§ **PASSAGE SHOWN**:

▬▬▬

We see that streaming time-variable deconvolution is invertible: both the input data and the time-varying filter can be reconstructed from the streaming residual. Note that because of the division by $\lambda^2$, the inverse operation may become numerically unstable for small $\lambda$.

In [None]:
n1=400

# exponentially decaying sinusiods with different frequencies
inp = zeros(Float32,n1)
for j in n1÷15:n1÷5:n1
    wave = zeros(Float32,n1)
    for x in j:399
        y = (x-j)/400
        wave[x] = exp(-y*15)*sin(y*0.95*j)
    end
    inp += wave
end

res = similar(inp);
bak = similar(inp);

In [None]:
import Pkg; Pkg.add("Plots")

In [None]:
using Plots

function stems(data, label, color) 
    "plot data using stems"
    plt=plot(zeros(Float32, n1), label=:none, color=:black)
    plot!(plt, data, line=:stem,
          label=label, color=color, legend=:outerleft, 
          xlim=[0.5, n1+0.5], border=:none)   
    return plt
end

In [None]:
plot_input = stems(inp,"input",:blue)

In [None]:
function stream!(inv::Bool, d::Vector{T}, r::Vector{T}, na::Int, λ::Real) where T <: Real
    a = zeros(T, na) # streaming PEF
    dd = da = zero(T) # d (dot) d, d (dot) a
    for ia in 1:na
        if (inv) 
            d[ia] = r[ia]
        else 
            r[ia] = d[ia]
        end
        dd += d[ia]*d[ia]
    end
    for i1 in na+1:n1
        if (inv) # from r to d
            rn = r[i1] / λ 
            dn = rn * (λ + dd) - da
            d[i1] = dn
        else     # from d to r
            dn = d[i1]
            rn = (dn + da) / (λ + dd)

▬▬▬

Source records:
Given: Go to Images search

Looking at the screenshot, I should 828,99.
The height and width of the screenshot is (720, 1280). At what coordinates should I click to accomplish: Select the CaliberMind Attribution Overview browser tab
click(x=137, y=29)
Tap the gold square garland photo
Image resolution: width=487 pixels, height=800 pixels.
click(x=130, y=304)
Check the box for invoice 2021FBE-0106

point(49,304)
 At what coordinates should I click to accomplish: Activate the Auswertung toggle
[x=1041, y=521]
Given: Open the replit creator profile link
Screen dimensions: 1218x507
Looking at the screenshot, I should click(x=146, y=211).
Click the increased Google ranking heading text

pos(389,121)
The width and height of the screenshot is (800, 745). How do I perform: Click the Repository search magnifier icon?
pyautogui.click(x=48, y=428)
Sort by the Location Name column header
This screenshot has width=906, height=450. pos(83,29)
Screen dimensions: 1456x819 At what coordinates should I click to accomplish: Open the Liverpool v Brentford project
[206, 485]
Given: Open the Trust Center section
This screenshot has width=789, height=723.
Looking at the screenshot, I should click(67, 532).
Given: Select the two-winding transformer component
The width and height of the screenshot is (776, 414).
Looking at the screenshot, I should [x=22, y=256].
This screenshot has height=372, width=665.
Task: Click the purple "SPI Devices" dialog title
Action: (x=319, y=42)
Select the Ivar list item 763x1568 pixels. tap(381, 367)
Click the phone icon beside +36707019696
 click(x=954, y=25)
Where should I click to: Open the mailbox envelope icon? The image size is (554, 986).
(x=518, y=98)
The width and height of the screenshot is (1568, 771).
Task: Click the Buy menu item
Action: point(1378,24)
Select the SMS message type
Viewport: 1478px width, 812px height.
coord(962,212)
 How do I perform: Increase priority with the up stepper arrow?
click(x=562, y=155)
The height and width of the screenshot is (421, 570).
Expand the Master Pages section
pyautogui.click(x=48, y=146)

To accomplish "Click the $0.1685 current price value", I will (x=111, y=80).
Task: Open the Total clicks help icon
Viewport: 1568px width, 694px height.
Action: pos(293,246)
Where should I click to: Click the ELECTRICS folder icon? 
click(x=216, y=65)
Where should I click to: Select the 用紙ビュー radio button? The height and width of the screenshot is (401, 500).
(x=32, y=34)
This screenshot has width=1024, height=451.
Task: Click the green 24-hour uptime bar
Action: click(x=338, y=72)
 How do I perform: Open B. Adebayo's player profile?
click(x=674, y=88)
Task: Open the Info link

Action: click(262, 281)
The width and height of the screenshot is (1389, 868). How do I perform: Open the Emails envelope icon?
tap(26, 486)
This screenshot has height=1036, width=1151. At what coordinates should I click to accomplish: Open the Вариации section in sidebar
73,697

▬▬▬

§ **PROBLEM SET**:
(1) In the deconvolution notebook, reproduce everything from "# exponentially decaying" down to "wave[x] = exp(-y*15)*sin(y*0.95*j)", replacing "wave" with "pulse".
(2) Answer these questions from the deconvolution notebook:
(a) What value is assigned to n1?
(b) According to the opening paragraph, what may cause the inverse operation to become numerically unstable for small λ?
(c) Which color is passed to the stems function when the input is plotted?
(3) Rewrite the paragraph of the deconvolution notebook beginning "We see that streaming time-variable deconvolution" as a bulleted list that keeps its main facts.

§ **TASK RESPONSES**:
(1)
# exponentially decaying sinusiods with different frequencies
inp = zeros(Float32,n1)
for j in n1÷15:n1÷5:n1
    pulse = zeros(Float32,n1)
    for x in j:399
        y = (x-j)/400
        pulse[x] = exp(-y*15)*sin(y*0.95*j)

(2)
(a) 400
(b) The division by λ²
(c) :blue

(3)
- Streaming time-variable deconvolution is invertible.
- Both the input data and the time-varying filter can be reconstructed from the streaming residual.
- Because of the division by λ², the inverse operation may become numerically unstable for small λ.